Significance. If the reported gains on MATH are shown to stem from the added non-linear capacity rather than unmatched training protocols, the result would be significant for PEFT research: it supplies concrete evidence that modest non-linear modifications can deliver higher effective rank for complex reasoning tasks without increasing parameter count or rank. The contrast between GSM8K and MATH performance also offers a useful empirical probe of the expressivity–task-complexity relationship.

major comments (2)

[§4 (Experiments)] §4 (Experiments) and abstract: the central comparison (CeRA r=64 at 16.36% vs. LoRA r=512 at 15.72% on MATH) does not state that identical optimizer, learning-rate schedule, epoch count, batch size, random seeds, and hyperparameter-search budget were used for every baseline.

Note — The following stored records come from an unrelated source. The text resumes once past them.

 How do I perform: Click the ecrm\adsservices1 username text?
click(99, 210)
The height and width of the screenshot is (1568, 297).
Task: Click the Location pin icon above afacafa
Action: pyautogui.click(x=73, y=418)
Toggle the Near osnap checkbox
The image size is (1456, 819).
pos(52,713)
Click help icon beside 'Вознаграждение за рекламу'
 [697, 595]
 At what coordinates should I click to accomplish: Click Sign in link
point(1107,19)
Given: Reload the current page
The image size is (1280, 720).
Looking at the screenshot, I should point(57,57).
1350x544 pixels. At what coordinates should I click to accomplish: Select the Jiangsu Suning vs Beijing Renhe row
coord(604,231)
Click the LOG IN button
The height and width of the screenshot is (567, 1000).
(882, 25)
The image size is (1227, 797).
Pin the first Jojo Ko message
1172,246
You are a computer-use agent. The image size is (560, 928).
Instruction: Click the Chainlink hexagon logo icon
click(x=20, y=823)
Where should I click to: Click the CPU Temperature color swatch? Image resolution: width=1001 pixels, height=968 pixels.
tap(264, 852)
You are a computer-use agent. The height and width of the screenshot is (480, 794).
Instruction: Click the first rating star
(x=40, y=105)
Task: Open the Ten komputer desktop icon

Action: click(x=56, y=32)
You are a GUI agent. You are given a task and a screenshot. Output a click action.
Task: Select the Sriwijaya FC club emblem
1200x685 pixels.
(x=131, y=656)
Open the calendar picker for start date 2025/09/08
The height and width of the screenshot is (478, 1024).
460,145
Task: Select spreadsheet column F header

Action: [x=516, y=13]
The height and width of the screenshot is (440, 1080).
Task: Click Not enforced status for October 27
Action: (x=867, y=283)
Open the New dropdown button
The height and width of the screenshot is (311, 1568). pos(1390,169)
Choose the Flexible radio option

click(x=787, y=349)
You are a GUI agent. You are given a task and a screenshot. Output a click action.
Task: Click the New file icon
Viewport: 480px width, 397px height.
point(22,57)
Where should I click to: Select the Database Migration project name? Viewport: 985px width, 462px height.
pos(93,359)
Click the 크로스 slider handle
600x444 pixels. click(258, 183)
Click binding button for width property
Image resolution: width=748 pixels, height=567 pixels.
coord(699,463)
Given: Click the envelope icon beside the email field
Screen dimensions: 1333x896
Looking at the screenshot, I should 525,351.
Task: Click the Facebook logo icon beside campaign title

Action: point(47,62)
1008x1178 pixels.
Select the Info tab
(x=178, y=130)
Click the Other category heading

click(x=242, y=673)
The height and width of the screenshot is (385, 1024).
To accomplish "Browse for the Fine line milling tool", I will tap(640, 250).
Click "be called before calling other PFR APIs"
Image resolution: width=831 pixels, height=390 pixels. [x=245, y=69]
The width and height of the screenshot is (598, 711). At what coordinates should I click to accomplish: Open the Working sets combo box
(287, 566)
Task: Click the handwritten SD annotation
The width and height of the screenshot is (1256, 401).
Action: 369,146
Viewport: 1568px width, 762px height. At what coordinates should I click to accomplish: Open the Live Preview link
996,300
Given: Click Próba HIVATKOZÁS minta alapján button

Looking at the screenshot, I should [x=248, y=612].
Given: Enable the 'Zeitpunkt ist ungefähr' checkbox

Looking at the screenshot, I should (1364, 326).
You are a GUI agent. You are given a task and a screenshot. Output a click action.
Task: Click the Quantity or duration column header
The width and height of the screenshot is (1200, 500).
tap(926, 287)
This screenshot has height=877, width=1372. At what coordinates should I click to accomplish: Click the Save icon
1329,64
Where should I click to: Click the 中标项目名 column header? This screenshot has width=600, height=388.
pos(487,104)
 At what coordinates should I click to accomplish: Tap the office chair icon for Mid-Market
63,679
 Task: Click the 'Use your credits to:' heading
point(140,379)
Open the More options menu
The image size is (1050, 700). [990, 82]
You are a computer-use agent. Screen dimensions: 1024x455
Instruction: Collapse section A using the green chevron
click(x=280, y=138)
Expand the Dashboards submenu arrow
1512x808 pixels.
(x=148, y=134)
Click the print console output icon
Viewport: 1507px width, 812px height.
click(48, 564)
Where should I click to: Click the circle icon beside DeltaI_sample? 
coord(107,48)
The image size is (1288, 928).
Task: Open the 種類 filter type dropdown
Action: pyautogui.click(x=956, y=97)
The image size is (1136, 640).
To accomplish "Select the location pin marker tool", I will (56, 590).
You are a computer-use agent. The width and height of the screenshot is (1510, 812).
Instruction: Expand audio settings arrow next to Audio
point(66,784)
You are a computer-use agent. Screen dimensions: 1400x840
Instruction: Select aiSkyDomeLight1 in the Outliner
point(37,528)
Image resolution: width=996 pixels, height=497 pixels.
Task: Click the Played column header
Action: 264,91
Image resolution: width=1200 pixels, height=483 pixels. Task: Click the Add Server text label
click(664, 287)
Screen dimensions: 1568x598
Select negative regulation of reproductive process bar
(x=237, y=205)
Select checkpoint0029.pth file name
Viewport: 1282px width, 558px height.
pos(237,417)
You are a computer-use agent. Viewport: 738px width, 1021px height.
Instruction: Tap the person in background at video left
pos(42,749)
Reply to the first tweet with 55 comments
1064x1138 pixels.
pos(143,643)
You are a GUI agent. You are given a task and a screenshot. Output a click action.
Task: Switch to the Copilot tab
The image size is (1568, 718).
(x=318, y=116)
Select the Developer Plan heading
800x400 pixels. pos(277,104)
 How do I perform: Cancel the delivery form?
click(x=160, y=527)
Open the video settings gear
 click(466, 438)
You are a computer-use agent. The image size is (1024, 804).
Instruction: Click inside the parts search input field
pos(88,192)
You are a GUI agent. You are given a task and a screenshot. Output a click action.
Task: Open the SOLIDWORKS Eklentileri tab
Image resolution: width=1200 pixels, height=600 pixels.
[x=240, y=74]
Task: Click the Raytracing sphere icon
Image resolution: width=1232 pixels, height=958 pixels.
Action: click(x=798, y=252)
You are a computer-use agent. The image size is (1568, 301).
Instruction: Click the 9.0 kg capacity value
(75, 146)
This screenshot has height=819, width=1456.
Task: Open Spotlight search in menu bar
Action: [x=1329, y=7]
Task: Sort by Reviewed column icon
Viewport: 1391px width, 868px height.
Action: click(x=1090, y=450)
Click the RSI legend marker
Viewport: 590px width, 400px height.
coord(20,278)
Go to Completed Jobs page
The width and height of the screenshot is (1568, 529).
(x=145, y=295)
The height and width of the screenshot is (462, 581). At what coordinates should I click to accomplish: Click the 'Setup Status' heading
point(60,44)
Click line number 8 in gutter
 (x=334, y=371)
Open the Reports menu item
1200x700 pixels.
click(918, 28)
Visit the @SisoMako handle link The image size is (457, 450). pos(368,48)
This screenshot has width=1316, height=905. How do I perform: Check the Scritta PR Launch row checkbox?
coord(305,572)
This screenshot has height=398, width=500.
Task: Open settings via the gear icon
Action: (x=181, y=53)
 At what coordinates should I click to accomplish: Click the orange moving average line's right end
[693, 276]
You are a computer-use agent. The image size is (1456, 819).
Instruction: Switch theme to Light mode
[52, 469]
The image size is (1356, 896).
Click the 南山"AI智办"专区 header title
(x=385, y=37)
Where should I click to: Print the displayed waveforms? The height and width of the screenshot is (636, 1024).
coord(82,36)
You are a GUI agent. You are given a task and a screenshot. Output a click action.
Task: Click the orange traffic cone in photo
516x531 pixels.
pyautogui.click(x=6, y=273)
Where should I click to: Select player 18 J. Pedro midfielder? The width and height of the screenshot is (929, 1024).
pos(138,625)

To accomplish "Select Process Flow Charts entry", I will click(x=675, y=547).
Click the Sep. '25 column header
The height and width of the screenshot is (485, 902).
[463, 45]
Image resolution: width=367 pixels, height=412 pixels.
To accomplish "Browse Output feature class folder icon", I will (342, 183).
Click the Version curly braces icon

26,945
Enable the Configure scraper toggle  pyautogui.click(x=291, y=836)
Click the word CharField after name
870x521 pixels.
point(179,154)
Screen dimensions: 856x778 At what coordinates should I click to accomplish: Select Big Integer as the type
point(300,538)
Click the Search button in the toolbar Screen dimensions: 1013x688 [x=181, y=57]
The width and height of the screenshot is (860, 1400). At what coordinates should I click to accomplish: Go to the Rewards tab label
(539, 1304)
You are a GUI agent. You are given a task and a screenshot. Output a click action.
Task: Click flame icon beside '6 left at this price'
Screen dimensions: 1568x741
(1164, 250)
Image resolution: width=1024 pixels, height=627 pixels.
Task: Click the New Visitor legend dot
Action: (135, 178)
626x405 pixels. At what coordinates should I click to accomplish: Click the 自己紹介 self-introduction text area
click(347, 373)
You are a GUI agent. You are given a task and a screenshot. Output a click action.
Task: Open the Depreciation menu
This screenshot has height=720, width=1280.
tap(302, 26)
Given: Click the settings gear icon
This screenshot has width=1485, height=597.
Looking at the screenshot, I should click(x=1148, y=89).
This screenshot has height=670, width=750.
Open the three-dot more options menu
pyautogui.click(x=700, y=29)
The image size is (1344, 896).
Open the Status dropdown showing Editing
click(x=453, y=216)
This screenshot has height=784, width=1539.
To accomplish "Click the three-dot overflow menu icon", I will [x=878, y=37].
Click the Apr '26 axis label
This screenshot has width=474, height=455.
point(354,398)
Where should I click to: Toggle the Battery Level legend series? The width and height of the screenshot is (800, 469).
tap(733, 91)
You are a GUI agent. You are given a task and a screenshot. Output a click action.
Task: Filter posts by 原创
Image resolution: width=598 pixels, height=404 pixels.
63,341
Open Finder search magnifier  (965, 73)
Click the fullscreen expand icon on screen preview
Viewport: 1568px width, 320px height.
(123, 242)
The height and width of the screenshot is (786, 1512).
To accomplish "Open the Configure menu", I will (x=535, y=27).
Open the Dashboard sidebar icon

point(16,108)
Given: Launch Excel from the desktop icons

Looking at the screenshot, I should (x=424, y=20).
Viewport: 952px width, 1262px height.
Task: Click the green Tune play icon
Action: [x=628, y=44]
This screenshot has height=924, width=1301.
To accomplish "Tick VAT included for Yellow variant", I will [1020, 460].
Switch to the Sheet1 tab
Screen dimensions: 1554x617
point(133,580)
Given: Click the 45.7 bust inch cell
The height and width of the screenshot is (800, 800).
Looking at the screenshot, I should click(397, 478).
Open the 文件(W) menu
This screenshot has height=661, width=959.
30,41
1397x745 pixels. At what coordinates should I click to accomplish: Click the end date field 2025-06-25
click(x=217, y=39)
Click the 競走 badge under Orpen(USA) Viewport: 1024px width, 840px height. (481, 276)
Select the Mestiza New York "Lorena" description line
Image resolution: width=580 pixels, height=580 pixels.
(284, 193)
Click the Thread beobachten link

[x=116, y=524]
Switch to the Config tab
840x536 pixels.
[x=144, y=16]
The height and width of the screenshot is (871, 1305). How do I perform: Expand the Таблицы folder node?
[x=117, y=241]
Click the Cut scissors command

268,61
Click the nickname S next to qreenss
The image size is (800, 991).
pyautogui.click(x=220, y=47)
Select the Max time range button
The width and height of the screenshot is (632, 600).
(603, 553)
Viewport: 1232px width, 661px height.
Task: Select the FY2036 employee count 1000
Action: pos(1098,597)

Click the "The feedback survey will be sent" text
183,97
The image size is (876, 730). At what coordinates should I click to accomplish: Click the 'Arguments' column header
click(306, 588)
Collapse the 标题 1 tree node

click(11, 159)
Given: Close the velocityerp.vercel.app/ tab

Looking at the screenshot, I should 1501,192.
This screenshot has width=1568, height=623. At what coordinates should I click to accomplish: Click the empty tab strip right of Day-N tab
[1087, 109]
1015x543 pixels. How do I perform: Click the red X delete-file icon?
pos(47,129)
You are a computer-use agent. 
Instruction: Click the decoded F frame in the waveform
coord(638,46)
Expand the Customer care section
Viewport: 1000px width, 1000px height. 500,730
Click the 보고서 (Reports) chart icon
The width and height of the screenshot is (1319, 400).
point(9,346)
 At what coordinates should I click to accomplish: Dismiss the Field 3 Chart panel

Without explicit confirmation of matched protocols, the performance gap cannot be attributed to the SiLU gating and dropout rather than optimization differences.
[§3 (Method)] §3 (Method) and §4.3 (Spectral analysis): the claim that CeRA “activates the lower-variance tail of the singular value spectrum, preventing the rank collapse observed in linear methods” is presented without a side-by-side singular-value plot or quantitative metric (e.g., effective rank or tail energy) measured under the same training conditions as the linear baselines. This leaves the mechanistic explanation correlational rather than causal.

minor comments (2)

[Abstract] Abstract: no error bars, standard deviations, or number of runs are reported for the pass@1 figures, and the exact parameter counts underlying the “1/8 of the parameter budget” statement are not supplied.
[§4 (Experiments)] §4: the experimental protocol description omits the precise hyperparameter ranges searched for each method and whether early-stopping or validation-based model selection was applied uniformly.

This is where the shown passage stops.